Cf. State v. Jackson, 773 N.W.2d 111, 126 (Minn. 2009) (rejecting without discussion
appellant’s claim that prosecutor knowingly and intentionally presented false evidence and
witness testimony, when appellant “fail[ed] to present any evidence or specify legal
authority to support his position”). We conclude that the state presented sufficient evidence
for the jury to convict Virginia Carlson of theft by swindle.
10
II.
Acknowledging that she did not object to the accomplice-liability instruction during
trial, Virginia Carlson argues that the instruction was plain error. “[A] failure to object to
jury instructions precludes review unless the appellant can show that there was a plain error
affecting substantial rights.” Gulbertson, 843 N.W.2d at 247. Such an error is grounds for
reversal “only if it seriously affects the fairness, integrity, or public reputation of judicial
proceedings.” State v. Taylor, 869 N.W.2d 1, 15 (Minn. 2015) (quotations omitted). “An
error is plain if it is clear or obvious; this means an error that violates or contradicts case
law, a rule, or an applicable standard of conduct.” State v. Mosley, 853 N.W.2d 789, 801
(Minn. 2014), cert. denied, 135 S. Ct. 1185 (2015). “An error affects a defendant’s
substantial rights when there is a reasonable likelihood that the instruction had a significant
effect on the jury verdict.” State v. Davis, 864 N.W.2d 171, 178 (Minn. 2015). An appellant
bears the heavy burden of proving that an erroneous jury instruction had a significant effect
on the verdict. State v. Wenthe, 865 N.W.2d 293, 299 (Minn. 2015), cert. denied, 136 S.
Ct. 595 (2015).
In this case, the district court instructed the jury on accomplice liability with regard
to Virginia Carlson:
Defendant Virginia Carlson is guilty of a crime by
another person when she has intentionally aided the other
person in committing it or has intentionally advised, hired,
counseled, conspired with or otherwise procured the other
person to commit it. Defendant Virginia Carlson is guilty of a
crime, however, only if the other person commits a crime.
Defendant Virginia Carlson is not liable criminally for aiding,
advising, hiring, counseling, conspiring or otherwise procuring
11
the commission of a crime unless some crime, including an
attempt, is actually committed.
The court gave a nearly identical instruction with regard to Philip Carlson. The instructions
tracked the language of the accomplice-liability statute. See Minn. Stat. § 609.05, subd. 1
(“A person is criminally liable for a crime committed by another if the person intentionally
aids, advises, hires, counsels, or conspires with or otherwise procures the other to commit
the crime.”). But the court also was required to
explain to the jury that in order to find a defendant guilty as an
accomplice, the jury must find beyond a reasonable doubt that
the defendant knew h[er] alleged accomplice was going to
commit a crime and the defendant intended h[er] presence or
actions to further the commission of that crime.

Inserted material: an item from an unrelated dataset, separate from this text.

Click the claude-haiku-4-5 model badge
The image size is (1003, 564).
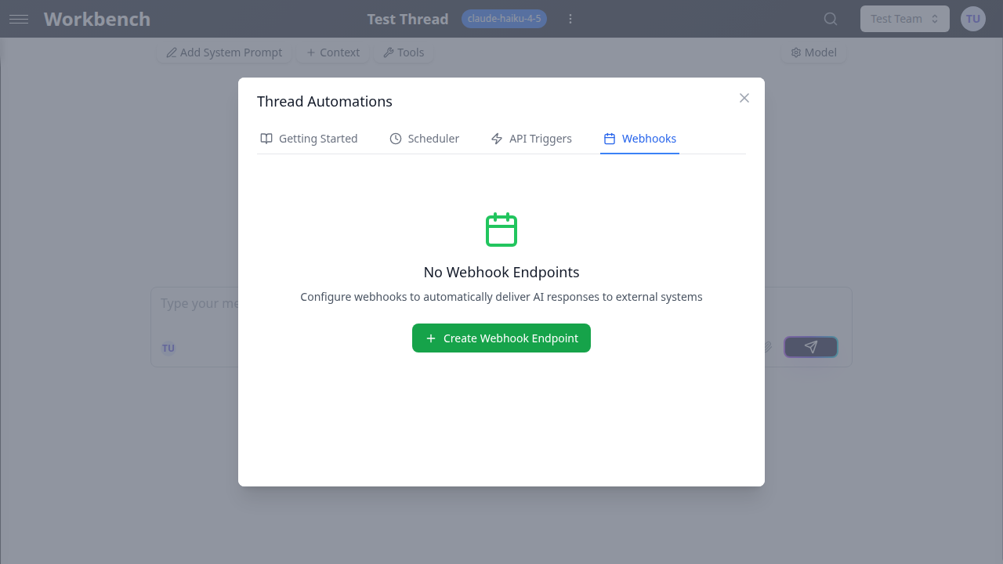tap(504, 18)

State v. Milton, 821 N.W.2d 789, 808 (Minn. 2012). The court’s failure to so explain is
plain error. State v. Kelley, 855 N.W.2d 269, 277–78 (Minn. 2014). The state rightly
concedes this point.
The issue before us is whether the district court’s plain error affected Virginia
Carlson’s substantial rights; that is, whether a reasonable likelihood exists that the jury’s
verdict would have been different had the court properly instructed the jury regarding
accomplice liability. “An erroneous jury instruction will not ordinarily have a significant
effect on the jury’s verdict if there is considerable evidence of the defendant’s guilt.” Id. at
283–84. In our analysis of the sufficiency of the evidence, we already have discussed the
considerable evidence of Virginia Carlson’s guilt.
Moreover, Virginia Carlson’s defense was not that she did not know that Philip
Carlson was going to commit theft by swindle; neither was Virginia Carlson’s defense that
12
she did not intend her presence or actions to further Philip Carlson’s commission of theft
by swindle. Rather, Virginia Carlson’s defense was that no crimes were committed.

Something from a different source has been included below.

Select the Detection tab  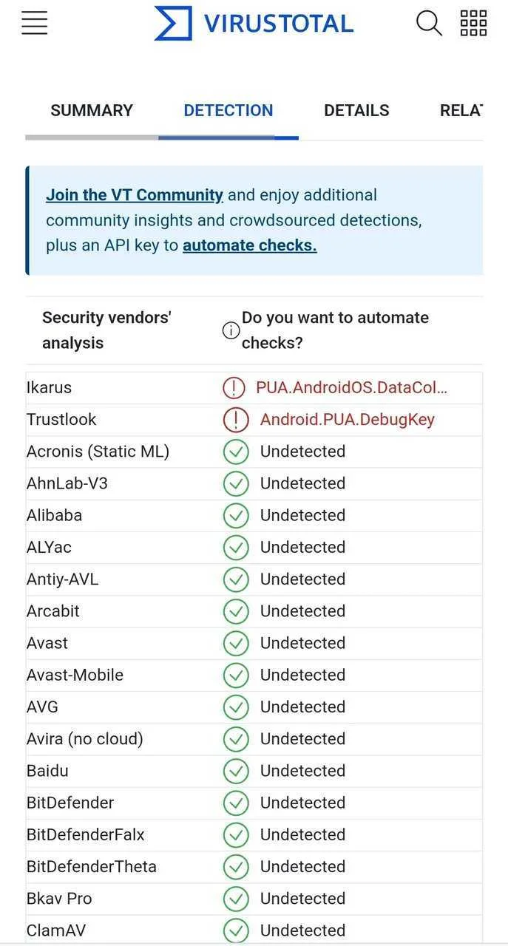click(x=228, y=111)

Virginia Carlson’s counsel asserted, “[T]his case should never have been here, because this
isn’t a criminal dispute. This is a civil dispute.” Counsel referred to Virginia Carlson and
Philip Carlson as “scapegoats” for a construction project that encountered various problems
and was not profitable.
We look to supreme court caselaw for guidance here. In Kelley, the appellant
challenged his conviction of first-degree aggravated robbery based on an unobjected-to
jury instruction on accomplice liability. Id. at 272. The supreme court concluded that the
district court plainly erred in “fail[ing] to explain the intentionally aiding element [of
accomplice liability] as required by Milton.” Id. at 275, 277–78. Yet the supreme court also
concluded that “there is no reasonable likelihood that the erroneous jury instruction had a
significant effect on the jury verdict because there is considerable evidence of [the
appellant]’s guilt, and his defense did not focus on accomplice liability.” Id. at 284. The
court noted that “[the appellant] did not argue that he did not know the other person was
going to commit the crime, or that he did not intend his presence to further the commission
of the crime.” Id.
Similarly in this case, the state presented strong evidence that Virginia Carlson and
Philip Carlson formed and executed a plan to trick the bank into releasing loan funds and
to gain possession of those funds. And Virginia Carlson made no claim that she was
unaware of Philip Carlson’s crimes or that she had no intent to aid Philip Carlson’s
commission of the crimes; instead, she argued that no crimes were committed. Virginia
13
Carlson has not met her heavy burden to prove a reasonable likelihood that the jury would
not have found her guilty had it been instructed properly under Milton. The district court’s
plain error therefore did not affect Virginia Carlson’s substantial rights and is not a ground
for reversal.
III.
The prosecution stated during closing argument:
Now, what is this case not about? The defense in this
case has attempted to raise various issues through cross-
examination of witnesses, through documents, and through
their expert has attempted to raise issues that quite frankly are
not relevant to your determination of whether Philip Carlson
and Virginia Carlson are guilty of four counts of theft by
swindle and one count of attempted theft by swindle. Indeed,
this case is not about how Philip Carlson and Virginia Carlson
used the loan funds, nor is it about whether the defendants
claim to have a right to loan funds. . . . And, finally, it is not
about sloppy bookkeeping. If there was any sloppiness in this
case, it was that more care could have been taken in
manufacturing the fake invoices. These issues as argued by the
defense are efforts to get you to engage in a flight of fancy, a
flight away from the evidence that actually matters in this case.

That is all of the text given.